Gostaria de esclarecer a verdadeira origem da palavra Alhambra, sobre a qual encontrei informações não muito coincidentes (ex.: Alhambra = «a cor das rosas», o que me parece muito poético mas pouco provável).

Antecipadamente muito grato.

Resposta:

O nome próprio Alhambra vem diretamente do espanhol, tendo origem no árabe (qal'at) al-hamrâ, «a (cidade ou fortaleza) vermelha», ao que parece em virtude da cor avermelhada dos tijolos empregados na construção deste complexo arquitetónico. Também há quem diga que o nome alude às circunstâncias em que foi construído o edifício, durante muitas noites, à luz de archotes, que lhe conferiam um tom vermelho. Há ainda quem diga que al-hamrâ se refere não à cor do edifício, mas, sim, ao nome do primeiro rei de Granada, Muhammad ibn Yusuf ibn Nasr (1194-1273), conhecido como Al-Ahmar, ou seja, «o vermelho», ou melhor, «o ruivo», porque teria cabelo e/ou barba de tom ruivo. Da forma feminina de al-ahmar, que é al-hamrâ, se terá desenvolvido a forma espanhola Alhambra, que passou assim mesmo ao português, apesar de Alambra ser fonética e ortograficamente mais adequado.

Pergunta:

Os termos ostomia, ostomizado aparecem cada vez mais frequentemente em artigos de natureza mais ou menos científica na área da saúde. Sendo o radical ou étimo estoma, e não ostoma, estes termos não deviam ser estomia, estomizado... ou seu uso generalizado já as criou? Já os termos compostos colostomia, urostomia, ileostomia, nefrostomia... penso estarem corretos.

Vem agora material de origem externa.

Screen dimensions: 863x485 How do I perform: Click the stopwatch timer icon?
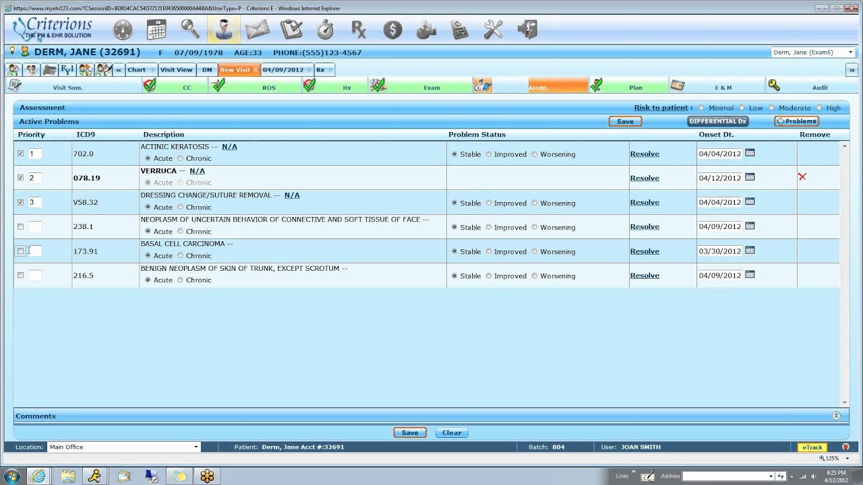click(x=325, y=30)
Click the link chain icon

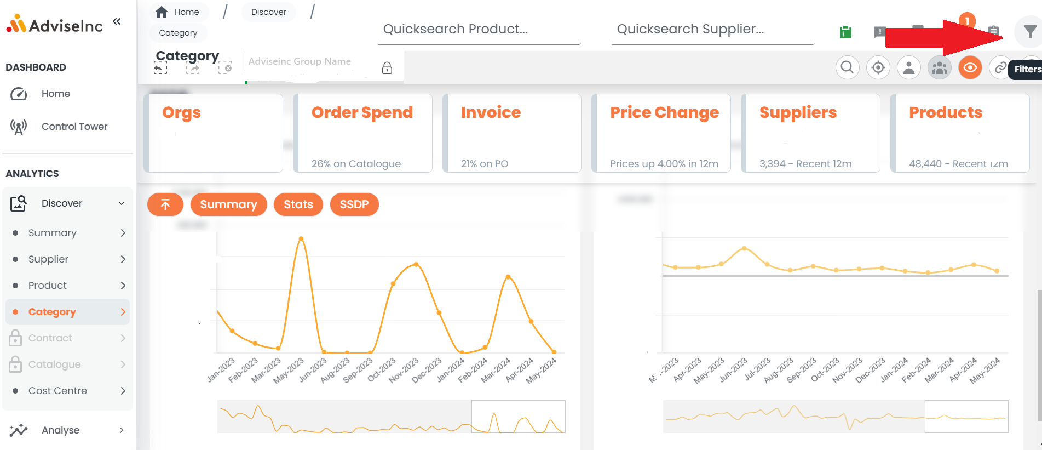click(x=1000, y=67)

Reconhecendo o rigor científico dos vossos comentários/pareceres, queiram informar a forma adequada e fundamentar a formação destes termos tendo em conta a formação/derivação das palavras anteriormente referidas.

Resposta:

Com efeito, as formas estoma («orifício ou poro diminuto»), estomia («formação de um orifício de uma víscera na pele e que pode ser espontânea e adquirida», cf. Dicionário de Termos Médicos, da Porto Editora), estomizar («realizar estomia em», Dicionário Priberam da Língua Portuguesa) e  estomizado («que tem um estoma ou pessoa que é portadora de um estoma», Dicionário de Termos Médicos) afiguram-se mais corretas que as que exibem o- inicial, uma vez que e- é a vogal que tradicionalmente se junta (prótese) a étimos de origem grega e latina começados por s seguido de consoante: grego skopiá «local de observação» > escopia; latim schola > escola (cf. Dicionário Houaiss). As formas que começam por o (ostomia) parecem análises menos cuidadas de termos em que o radical -stom- é precedido da vogal de ligação o que termina o primeiro radical da palavra composta (por exemplo, colostomia < colo- «cólon; parte do intestino grosso) + -stom- + -ia). De qualquer modo, as formas com o- ganharam popularidade; e tanto assim é que o Dicionário Priberam da Língua Portuguesa, não deixando de registar as formas com e inicial, acolhe também as variantes em que figura o o.